▸ WHAT YOU WILL DO
Can you duplicate the following records line for line, with no changes?

▸ ENTRIES SHOWN
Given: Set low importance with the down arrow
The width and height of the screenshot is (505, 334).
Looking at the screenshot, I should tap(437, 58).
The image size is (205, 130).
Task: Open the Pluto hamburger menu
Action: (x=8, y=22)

▸ SOLUTION TO THIS PROBLEM
Given: Set low importance with the down arrow
The width and height of the screenshot is (505, 334).
Looking at the screenshot, I should tap(437, 58).
The image size is (205, 130).
Task: Open the Pluto hamburger menu
Action: (x=8, y=22)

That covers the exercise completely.